Чем дальше, таким образом, жест отклонялся от своего определеннейшего и вместе с тем ограниченнейшего основания — танца, чем экономнее распределялись его акценты, чтобы разнообразнейшими и тончайшими оттенками выражения приобрести бесконечно богатую выразительную способность, тем разнообразнее и тоньше слагались звуковые фигуры инструментального языка.

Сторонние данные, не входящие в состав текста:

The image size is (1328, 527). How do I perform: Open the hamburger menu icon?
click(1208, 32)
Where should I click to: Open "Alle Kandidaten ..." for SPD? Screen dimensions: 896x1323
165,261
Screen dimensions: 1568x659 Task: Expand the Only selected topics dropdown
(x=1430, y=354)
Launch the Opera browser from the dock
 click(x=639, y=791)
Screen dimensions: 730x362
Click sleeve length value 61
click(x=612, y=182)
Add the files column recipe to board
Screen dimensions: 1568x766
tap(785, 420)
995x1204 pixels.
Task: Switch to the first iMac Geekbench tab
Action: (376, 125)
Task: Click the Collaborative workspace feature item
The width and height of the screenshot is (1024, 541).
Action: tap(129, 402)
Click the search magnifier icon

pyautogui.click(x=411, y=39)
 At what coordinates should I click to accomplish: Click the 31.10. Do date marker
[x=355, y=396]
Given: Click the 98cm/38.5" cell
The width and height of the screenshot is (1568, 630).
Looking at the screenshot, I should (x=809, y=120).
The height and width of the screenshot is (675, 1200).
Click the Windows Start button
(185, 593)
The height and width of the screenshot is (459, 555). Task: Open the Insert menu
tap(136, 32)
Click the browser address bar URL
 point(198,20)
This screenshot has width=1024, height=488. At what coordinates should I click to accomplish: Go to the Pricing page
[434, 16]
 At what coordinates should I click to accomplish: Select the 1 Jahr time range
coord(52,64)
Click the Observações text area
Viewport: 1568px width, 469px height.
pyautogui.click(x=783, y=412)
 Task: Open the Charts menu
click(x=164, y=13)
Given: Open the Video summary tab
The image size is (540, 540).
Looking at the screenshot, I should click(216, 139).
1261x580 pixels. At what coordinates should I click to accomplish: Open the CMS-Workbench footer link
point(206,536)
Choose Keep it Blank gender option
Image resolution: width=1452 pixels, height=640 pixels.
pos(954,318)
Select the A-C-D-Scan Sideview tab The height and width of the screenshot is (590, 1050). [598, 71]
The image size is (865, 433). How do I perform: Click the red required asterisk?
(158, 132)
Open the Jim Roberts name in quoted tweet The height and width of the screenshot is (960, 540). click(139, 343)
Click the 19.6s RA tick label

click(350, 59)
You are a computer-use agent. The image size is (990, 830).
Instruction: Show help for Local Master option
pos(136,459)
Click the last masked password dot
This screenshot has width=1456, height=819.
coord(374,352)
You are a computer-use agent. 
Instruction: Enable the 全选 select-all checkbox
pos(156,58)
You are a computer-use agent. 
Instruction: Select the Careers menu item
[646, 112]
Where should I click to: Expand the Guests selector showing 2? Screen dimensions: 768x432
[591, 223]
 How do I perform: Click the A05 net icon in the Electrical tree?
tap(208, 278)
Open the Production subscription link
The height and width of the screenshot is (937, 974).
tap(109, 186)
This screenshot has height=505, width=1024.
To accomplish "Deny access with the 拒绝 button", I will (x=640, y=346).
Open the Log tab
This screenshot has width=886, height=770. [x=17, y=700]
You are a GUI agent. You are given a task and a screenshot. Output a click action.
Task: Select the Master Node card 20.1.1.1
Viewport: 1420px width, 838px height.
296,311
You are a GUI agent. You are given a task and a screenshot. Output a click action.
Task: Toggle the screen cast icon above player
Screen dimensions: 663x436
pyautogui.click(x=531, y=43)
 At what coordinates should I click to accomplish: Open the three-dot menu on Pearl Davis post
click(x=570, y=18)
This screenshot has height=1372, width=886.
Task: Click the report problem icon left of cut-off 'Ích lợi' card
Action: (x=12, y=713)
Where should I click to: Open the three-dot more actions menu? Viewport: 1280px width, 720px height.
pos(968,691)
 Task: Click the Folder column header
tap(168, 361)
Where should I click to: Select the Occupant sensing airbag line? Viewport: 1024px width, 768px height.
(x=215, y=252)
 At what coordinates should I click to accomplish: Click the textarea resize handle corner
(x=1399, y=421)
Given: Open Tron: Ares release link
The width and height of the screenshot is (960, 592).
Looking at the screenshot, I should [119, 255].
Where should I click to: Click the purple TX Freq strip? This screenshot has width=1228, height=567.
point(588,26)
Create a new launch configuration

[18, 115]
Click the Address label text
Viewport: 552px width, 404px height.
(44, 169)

Чтобы сделать понятным невыразимое в жестах, эти фигуры приобретают своеобразнейшее мелодическое выражение, неизмеримое богатство которого ни по содержанию своему, ни по форме не может быть выражено языком слов хотя бы потому, что эти содержание и форма уже вполне выражены оркестровой мелодией и должны стать понятными зрению как содержание и форма соответствующего такой мелодии жеста.
Что эта характерная выразительная способность оркестра в опере до сих пор далеко еще не достигла той полноты, какой способна достигнуть, объясняется тем, что — как я своевременно уже указывал — при совершенном отсутствии истинной драматической основы в опере мимика в ней была заимствована непосредственно из пантомимы. Эта балетная пантомима выражается только в весьма ограниченных движениях и жестах, ставших наконец вполне стереотипными, ввиду того что совершенно не существовало условий, при которых большее разнообразие движений было бы естественным и понятным.